Under new rules, for the 2021 to 2022 reporting year, large retailers were required to charge a minimum of 5 pence (before 21 May 2021) or 10 pence (after 21 May 2021) per bag for carrier bags that are all of the following: unused – it is new and has not already been used for sold goods to be taken away or delivered; plastic and up to 70 microns thick; has handles, an opening and is not sealed; and are sold by a large retailer who employs 250 or more full-time employees (not just in retail roles). Some bags are exempt from the charge, although retailers can choose to charge for them, including plastic bags that are solely used to contain certain items, including uncooked meat, poultry and fish; unwrapped food for animal or human consumption; unwrapped loose seeds; flowers; unwrapped blades; and prescription medicine. Retailers do not have to charge if the bag only contains these items but must charge if other items are added.
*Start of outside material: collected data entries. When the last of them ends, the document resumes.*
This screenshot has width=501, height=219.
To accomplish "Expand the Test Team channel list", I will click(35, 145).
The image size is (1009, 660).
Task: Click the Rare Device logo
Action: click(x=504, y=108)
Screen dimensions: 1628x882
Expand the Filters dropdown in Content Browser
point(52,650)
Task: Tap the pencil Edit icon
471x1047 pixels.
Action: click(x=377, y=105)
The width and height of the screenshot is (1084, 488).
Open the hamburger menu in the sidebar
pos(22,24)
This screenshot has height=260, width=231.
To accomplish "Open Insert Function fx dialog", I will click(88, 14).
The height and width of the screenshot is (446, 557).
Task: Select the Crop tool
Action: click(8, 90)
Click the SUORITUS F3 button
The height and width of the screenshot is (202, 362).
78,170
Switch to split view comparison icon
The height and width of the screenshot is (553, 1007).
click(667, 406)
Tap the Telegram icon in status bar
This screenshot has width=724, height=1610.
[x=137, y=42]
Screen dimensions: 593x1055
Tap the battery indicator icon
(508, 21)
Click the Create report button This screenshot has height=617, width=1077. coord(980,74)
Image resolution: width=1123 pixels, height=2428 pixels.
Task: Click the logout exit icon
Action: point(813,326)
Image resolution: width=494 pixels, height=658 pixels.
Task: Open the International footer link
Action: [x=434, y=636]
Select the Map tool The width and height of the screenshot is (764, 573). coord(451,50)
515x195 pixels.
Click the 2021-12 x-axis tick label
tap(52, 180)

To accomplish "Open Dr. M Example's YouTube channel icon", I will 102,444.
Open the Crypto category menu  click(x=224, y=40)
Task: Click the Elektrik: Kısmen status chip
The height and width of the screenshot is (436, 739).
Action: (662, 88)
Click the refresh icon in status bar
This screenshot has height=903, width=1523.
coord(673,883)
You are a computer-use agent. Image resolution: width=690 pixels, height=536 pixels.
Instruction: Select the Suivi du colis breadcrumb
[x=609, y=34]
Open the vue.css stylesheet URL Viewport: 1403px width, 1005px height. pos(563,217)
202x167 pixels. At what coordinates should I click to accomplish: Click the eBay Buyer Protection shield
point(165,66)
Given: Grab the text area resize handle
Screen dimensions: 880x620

Other related efforts to deal with the problem are also on, such as introducing what officials call a ‘world-leading plastic packaging tax’, and a deposit return scheme intended to ensure that billions more drinks bottles and cans are returned to shops and recycled. Britain has already banned microbeads in rinse-off personal care products and restricted the sale of plastic straws, stirrers and cotton buds. Also in the pipeline following public consultation is banning single-use plastic cutlery, plates and certain types of polystyrene cups, besides analyzing evidence on other problematic single-use plastics, such as wet wipes.

All this is in the right direction, but the scale of the plastics-driven pollution is such that the official claim that charging for shopping bags has ‘turned the tide’ on plastic waste may be made too early.

Plastic in itself is incredibly useful. It has an excellent strength-to-weight ratio; it is durable and inexpensive, making it the material of choice for most disposable medical tools, equipment and packaging. The big problem is single-use plastics and the quantities in which they are used. A plastic bag, for example, is used for a short duration, but could take 100 to 300 years to fragment. Despite much innovation in recycling technology, a big question mark remains; not all plastics can be recycled, including some resins. Even for some plastics that can be partly recycled, the process can use a lot of energy, and plastic cannot be recycled indefinitely, unlike glass or aluminium. Every time plastic is recycled, its quality decreases, so on average a plastic product can only be recycled two to three times before it is no longer used.

A large number of experts, organisations and governments across the globe are engaged in dealing with the scourge of plastic pollution. The figures are stark: every day approximately 8 million pieces of plastic pollution find their way into oceans; 12 million tonnes of plastic are poured into the ocean every year; scientists have recently discovered microplastics embedded deep in the Arctic ice; plastics consistently make up 80 per cent of all marine debris studied; there may now be around 5.25 trillion macro and microplastic pieces floating in the open ocean, weighing up to 269,000 tonnes; 100,000 marine mammals and turtles and 1 million sea birds are killed by marine plastic pollution annually.